The U.S. Army Corps of Engineers is responsible for dredging port access channels. As a result, ports have engaged in intense competition and lobbying to secure the funding for dredging projects. Several of the largest port authorities were able to secure sufficient funding, but many have had to raise additional sums through local state support (most port authorities are owned by state governments). Nevertheless, many of the dredging projects have been delayed or with no specific timeline, reflecting the uncertainty of public funding and what economic benefits can be expected for committing to costly dredging projects.

Port Developments

The expected growth in cargo to be handled, as well as in container volumes per port call, has incited terminal improvement projects, including the purchase of new yard equipment, expansion of storage space, investment in information technologies, and improvements in gate operations. Several ports are pushing for full and partial automation as a strategy to handle the activity surges that are associated with larger containerships. Some piers were expanded and strengthened to accommodate the longer ships. Nevertheless, attributing port infrastructure projects to the Panama Canal expansion is not always straightforward. Many of the projects may be standard improvements or planned maintenance that would have occurred without the expansion.

Intermodal Developments

The North American rail transport system has a high level of geographical specialization with large rail carriers (Class 1) servicing substantial regional markets. Each carrier has its own facilities and thus its own markets along the segments it controls. Infrastructure improvements for hinterland access include better road and rail connections, as well as new or improved intermodal yards. The two Class 1 rail operators on the East Coast have launched the most salient rail corridor initiatives—the CSX National Gateway Project and Norfolk Southern’s Heartland Corridor project are direct improvements to the hinterland access of the East and Gulf Coast ports, offering more efficient double-stacking services and intermodal yards. These projects, however, represent market-servicing strategies that are justifiable without the Panama Canal expansion.

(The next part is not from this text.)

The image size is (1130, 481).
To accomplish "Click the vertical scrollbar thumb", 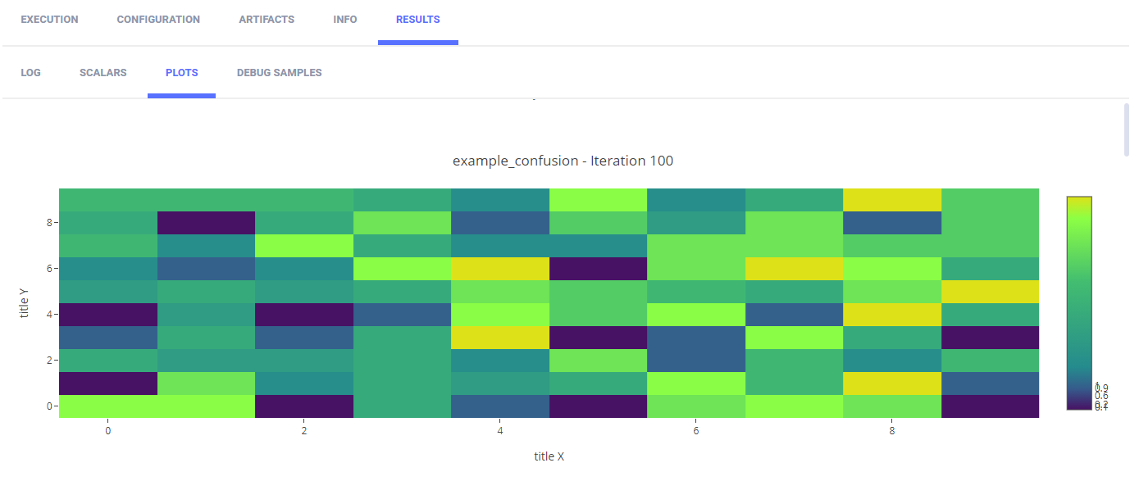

Nevertheless, the expansion has provided a context for presenting and justifying many of these infrastructure projects. A particular driver has been the setting on inland terminal facilities (inland ports) connected to a port terminal through a rail corridor. The expectations are that the expansion of the Panama Canal and its associated shipping costs reductions would increase the hinterland of East Coast ports. The first direct effect is it allows the East Coast rail system (NS and CSX) to increase the competitiveness along their networks. In this context, the demarcation line between hinterlands would approximately range north-south from Chicago to New Orleans, which corresponds to their network ownership. However, limited evidence is available so far concerning the impact of the expansion of the market areas of railways, mostly because their rate structure is confidential.